SEPATU RODA DARI BAPAK

Adikara Damar

Sebuah cerita pendek, hasil pelatihan Sehari Bisa Menulis Buku bersama Rumedia Grup, oleh Adikara Damar.

Aku taruh pelan, kaca semprong yang sudah dibersihkan dari jelaga agar tidak jatuh dan pecah. Setiap sore menjelang Magrib, aku mendapat tugas membersihkan lampu teplok dan membeli minyak tanah di warung yang tidak jauh dari rumah.

“Agil,” suara bapak terdengar dari pintu samping yang tembus longkangan tempat aku biasa membersihkan lampu.

“Injih, Pak,” jawabku segera sambil bergumam, bapak ibu sudah pulang belanja dari kota rupanya.

“Ke sini sebentar, Le,” ujarnya sambil duduk di kursi rotan kesukaan, lalu mengulurkan sebuah tas kresek hitam sambil tersenyum.

“Apa ini, Pak? Kok berat?” tanyaku setelah duduk di samping bapak. Rasa penasaranku terjawab ketika barang yang ada di dalam kresek hitam itu, kukeluarkan pelan. Nampak tersembul sebuah roda karet berwarna hitam, yang membuatku terkesiap.

“Bapak, ini sepatu roda untuk saya?”

“Iyo … kamu, kan, pengen sepatu roda, to?” jawabnya sambil memperhatikan raut wajahku.

“Mahal ini, kan, Pak? Matur suwun nggih, Pak,” ujarku sambil mencium tangannya yang dijawab bapak hanya dengan senyuman.

“Yowis, sana selesaikan dulu tugasmu membersihkan lampu. Sebentar lagi Magrib,” lanjut bapak dengan nada bicara khas militernya.

“Injih, Pak,” jawabku sambil memperhatikan sepatu roda bewarna hitam di genggaman.

Bapak beranjak masuk ke dalam rumah, ketika aku mulai membersihkan lampu yang tinggal empat buah lagi. Hari mulai gelap, lampu-lampu ini harus segera dinyalakan dan diletakkan di semua ruangan seperti biasanya.

Malam itu, aku tidak bisa tidur nyenyak. Membayangkan esok pagi akan mencoba sepatu roda baruku sambil berputar-putar di halaman seberang rumah yang cukup luas.

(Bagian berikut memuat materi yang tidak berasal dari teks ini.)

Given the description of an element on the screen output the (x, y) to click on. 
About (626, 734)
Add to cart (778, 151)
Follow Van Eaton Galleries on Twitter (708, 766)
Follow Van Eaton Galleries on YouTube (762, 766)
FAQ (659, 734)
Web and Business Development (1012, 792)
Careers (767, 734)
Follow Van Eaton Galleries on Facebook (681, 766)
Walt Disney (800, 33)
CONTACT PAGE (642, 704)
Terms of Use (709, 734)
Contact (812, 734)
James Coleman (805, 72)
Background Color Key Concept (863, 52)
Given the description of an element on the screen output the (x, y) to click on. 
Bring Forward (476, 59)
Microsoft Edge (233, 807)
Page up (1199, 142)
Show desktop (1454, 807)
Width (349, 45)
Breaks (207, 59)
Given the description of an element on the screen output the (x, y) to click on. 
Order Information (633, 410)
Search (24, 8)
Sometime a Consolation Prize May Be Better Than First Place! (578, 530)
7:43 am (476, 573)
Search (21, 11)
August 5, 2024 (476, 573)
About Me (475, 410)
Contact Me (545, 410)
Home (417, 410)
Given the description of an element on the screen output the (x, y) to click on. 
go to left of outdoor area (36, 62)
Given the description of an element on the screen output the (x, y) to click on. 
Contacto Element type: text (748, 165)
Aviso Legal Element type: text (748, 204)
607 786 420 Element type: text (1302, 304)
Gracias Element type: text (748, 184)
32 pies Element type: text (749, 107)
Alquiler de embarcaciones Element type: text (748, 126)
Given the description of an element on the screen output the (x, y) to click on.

Aku tidak main sepatu roda lagi sejak Wulan, keponakanku perempuan yang umurnya dua tahun di bawahku, pindah ke Padang mengikuti orang tuanya yang bertugas di sana.

Dulu, aku meminjam sepatu roda miliknya, namun harus selalu mengalah dengan banyak orang untuk mendapat giliran. Seringkali aku hanya duduk di pinggir halaman sambil melihat mereka bermain. Kadang aku sengaja bangun pagi sekali sebelum semua orang terjaga, agar bisa bermain sepatu roda pinjaman dengan leluasa.

Rupanya selama ini bapak memperhatikanku, hingga membelikan sepatu roda baru setelah Wulan membawa sepatu miliknya pergi jauh.

BRAKK!

“Bapaak! Bapak, makasih, ya. Kok, Bapak tahu kalau aku pengen sekutel?” ujar Nisa dengan lidahnya yang masih cadel.

Aku hanya menjawab dengan senyuman sambil mengusap kepala, dan memperhatikan raut mungil gadis kecil yang baru saja menabrak kakiku dengan skuter barunya itu. Mungkin persis seperti ekspresiku 20 tahun lalu, ketika memandang wajah almarhum bapak setelah menyodorkan sepatu roda baru kepadaku.

Al Fatihah … doa terbaik untukmu, bapak. Terima kasih untuk semua kenangan dan petuah indah darimu yang takkan pernah kulupakan.